En l’espèce, l’ordonnance de référé sur laquelle est fondée la mesure d’exécution critiquée ne condamne pas la société Generali IARD mais la société Generali Vie. La première ne pouvait fait l’objet d’aucune saisie-attribution, faute de titre exécutoire le permettant.
L’acte sera annulé.
L’annulation emportant l’anéantissement rétroactif de tous les effets de l’acte, la demande de mainlevée est devenue sans objet.
Sur la charge des dépens
Aux termes de l’article 696 du code de procédure civile, la partie qui succombe supporte les dépens. Les époux [P], qui succombent à l’instance, seront condamnés au paiement des dépens.
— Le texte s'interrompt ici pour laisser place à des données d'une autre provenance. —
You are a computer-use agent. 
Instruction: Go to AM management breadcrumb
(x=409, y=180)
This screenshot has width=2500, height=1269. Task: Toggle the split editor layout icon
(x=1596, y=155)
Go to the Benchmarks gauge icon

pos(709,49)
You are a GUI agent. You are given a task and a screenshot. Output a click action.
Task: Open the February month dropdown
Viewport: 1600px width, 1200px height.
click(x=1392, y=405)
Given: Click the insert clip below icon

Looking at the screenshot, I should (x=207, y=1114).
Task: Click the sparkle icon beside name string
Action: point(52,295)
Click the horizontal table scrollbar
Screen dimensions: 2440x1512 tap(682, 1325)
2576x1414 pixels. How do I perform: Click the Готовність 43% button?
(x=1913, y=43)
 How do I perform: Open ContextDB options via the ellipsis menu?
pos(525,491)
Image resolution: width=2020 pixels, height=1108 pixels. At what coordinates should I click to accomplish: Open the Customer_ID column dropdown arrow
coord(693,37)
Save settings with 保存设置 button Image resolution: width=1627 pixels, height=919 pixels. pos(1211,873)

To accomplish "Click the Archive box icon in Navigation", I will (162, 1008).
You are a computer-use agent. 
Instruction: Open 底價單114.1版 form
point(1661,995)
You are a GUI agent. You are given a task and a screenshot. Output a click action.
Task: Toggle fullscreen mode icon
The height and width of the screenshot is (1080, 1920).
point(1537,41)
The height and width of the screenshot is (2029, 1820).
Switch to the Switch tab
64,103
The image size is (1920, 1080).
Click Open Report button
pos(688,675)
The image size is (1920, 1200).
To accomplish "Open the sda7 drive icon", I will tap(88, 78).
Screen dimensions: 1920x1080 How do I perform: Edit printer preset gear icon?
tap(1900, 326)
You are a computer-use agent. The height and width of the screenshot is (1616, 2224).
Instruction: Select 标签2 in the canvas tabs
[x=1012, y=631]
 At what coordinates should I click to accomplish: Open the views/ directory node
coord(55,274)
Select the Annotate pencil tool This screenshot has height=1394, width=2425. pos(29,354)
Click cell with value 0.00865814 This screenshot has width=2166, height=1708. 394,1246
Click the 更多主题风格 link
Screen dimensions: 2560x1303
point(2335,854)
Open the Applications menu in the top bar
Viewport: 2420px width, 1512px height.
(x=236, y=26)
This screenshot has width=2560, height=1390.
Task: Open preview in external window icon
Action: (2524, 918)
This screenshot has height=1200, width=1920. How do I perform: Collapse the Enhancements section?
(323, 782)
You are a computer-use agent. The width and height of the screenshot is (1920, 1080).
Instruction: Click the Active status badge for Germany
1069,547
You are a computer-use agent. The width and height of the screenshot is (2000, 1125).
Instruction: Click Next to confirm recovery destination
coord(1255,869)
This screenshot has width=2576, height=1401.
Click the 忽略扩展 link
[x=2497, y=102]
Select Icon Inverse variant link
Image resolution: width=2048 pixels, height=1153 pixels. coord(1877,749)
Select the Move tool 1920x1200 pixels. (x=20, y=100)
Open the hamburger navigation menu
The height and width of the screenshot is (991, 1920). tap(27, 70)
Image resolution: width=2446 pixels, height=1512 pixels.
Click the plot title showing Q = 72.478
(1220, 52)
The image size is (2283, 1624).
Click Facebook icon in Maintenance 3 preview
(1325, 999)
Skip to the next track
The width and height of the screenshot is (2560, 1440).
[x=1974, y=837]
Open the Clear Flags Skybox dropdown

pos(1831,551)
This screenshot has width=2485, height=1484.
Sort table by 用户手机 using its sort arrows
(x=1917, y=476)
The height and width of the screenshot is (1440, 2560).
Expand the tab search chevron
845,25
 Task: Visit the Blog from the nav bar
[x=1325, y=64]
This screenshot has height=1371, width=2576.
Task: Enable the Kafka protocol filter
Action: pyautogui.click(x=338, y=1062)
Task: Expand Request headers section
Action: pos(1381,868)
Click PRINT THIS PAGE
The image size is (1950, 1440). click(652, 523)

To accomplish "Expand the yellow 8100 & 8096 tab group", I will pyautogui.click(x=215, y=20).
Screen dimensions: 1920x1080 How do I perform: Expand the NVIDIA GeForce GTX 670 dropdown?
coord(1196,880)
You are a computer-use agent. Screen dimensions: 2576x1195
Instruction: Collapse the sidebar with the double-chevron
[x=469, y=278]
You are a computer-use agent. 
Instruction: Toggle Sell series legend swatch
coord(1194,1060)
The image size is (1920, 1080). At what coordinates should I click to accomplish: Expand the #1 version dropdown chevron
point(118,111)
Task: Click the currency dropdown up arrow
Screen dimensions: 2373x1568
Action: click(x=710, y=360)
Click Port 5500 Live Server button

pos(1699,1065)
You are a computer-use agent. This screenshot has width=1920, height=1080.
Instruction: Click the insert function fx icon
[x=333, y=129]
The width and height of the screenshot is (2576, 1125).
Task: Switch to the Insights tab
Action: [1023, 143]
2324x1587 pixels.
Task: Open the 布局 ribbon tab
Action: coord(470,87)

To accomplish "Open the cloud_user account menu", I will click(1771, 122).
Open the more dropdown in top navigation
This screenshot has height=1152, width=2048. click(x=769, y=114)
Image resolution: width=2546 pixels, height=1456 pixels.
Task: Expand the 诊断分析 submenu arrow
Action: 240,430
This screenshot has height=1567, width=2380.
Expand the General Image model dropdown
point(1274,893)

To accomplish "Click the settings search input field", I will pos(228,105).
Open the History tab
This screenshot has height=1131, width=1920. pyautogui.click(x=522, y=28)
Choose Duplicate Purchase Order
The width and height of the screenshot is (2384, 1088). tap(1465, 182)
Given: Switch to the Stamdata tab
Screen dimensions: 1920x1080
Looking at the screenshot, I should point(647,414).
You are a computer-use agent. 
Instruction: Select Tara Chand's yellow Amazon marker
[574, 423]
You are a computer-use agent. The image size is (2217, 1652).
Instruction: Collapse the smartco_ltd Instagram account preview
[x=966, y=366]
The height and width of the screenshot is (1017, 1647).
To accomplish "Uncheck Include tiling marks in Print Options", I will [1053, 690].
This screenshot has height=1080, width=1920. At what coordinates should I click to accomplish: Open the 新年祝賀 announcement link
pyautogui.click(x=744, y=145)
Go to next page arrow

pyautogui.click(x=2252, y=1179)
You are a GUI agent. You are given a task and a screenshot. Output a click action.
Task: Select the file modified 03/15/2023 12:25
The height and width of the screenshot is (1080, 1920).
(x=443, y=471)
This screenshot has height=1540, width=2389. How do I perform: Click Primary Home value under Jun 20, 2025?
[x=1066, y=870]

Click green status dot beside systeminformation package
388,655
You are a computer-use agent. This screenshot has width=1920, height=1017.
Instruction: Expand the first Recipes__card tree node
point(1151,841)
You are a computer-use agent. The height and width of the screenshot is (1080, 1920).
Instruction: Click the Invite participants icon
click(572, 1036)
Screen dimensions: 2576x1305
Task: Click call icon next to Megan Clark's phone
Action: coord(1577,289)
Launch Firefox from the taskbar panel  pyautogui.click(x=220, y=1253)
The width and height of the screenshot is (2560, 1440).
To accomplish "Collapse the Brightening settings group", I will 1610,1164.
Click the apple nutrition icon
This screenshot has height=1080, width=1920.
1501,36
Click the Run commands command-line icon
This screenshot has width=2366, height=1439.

Sur les demandes formulées au titre de l’article 700 du code de procédure civile
Aux termes de l’article 700 du code de procédure civile, le juge condamne la partie tenue aux dépens ou la partie perdante à payer à l’autre partie une somme qu’il détermine, au titre des frais exposés et non compris dans les dépens. Le juge tient compte de l’équité ou de la situation économique de la partie condamnée. Il peut, même d’office, pour des raisons tirées des mêmes considérations, dire qu’il n’y a pas lieu à cette condamnation.
Les époux [P], parties tenues aux dépens et qui succombent, seront condamnés à payer à la société Generali IARD la somme de 800 euros en application de l’article 700 du code de procédure civile.
PAR CES MOTIFS
LE JUGE DE l’EXECUTION
DECLARE RECEVABLE la contestation de la saisie-attribution pratiquée le 17 septembre 2024 par Mme [N] [X] épouse [P] et M. [G] [P] sur les comptes de la société Generali IARD ouverts auprès de la banque BNP Paribas ;
ANNULE la saisie-attribution pratiquée le 17 septembre 2024 par Mme [N] [X] épouse [P] et M. [G] [P] sur les comptes de la société Generali IARD ouverts auprès de la banque BNP Paribas ;
CONDAMNE Mme [N] [X] épouse [P] et M. [G] [P] au paiement des dépens de l’instance ;
CONDAMNE Mme [N] [X] épouse [P] et M. [G] [P] à payer à la société Generali IARD la somme de 800 euros en application de l’article 700 du code de procédure civile ;
RAPPELLE que la présente décision bénéficie de l’exécution provisoire.